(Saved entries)

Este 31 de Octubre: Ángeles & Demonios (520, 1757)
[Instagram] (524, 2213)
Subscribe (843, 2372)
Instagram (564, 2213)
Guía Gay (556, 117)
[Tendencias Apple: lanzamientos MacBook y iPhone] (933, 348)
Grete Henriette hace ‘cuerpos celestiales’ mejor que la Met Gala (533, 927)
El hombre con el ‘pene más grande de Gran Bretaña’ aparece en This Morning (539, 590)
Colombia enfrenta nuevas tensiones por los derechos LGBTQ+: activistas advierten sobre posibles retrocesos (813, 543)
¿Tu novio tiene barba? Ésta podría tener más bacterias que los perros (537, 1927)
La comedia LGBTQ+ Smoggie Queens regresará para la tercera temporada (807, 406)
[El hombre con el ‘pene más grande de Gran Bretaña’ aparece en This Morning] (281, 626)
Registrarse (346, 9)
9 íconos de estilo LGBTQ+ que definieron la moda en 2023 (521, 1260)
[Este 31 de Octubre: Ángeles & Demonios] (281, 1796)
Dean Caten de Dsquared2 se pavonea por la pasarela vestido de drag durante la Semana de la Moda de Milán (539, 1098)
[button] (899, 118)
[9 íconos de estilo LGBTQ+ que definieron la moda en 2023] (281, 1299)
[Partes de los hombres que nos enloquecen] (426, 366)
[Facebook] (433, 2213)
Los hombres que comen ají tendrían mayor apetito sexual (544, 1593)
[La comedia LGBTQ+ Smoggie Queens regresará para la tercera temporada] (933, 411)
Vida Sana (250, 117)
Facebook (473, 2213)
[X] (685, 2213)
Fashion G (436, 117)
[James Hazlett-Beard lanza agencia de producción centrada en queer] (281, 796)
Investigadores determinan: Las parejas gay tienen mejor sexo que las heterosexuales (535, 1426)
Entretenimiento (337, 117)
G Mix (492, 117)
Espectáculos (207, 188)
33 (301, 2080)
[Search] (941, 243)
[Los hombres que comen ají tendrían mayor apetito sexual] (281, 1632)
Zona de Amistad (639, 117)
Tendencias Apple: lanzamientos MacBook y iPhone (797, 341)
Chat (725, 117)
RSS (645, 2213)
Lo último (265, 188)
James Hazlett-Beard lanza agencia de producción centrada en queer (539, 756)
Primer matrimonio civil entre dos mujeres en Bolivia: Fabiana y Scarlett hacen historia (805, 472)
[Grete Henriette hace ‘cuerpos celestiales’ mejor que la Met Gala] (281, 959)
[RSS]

• Task objective
Lines containing the string "estilo" are the ones to copy from the entries above.

• Answer box
9 íconos de estilo LGBTQ+ que definieron la moda en 2023 (521, 1260)
[9 íconos de estilo LGBTQ+ que definieron la moda en 2023] (281, 1299)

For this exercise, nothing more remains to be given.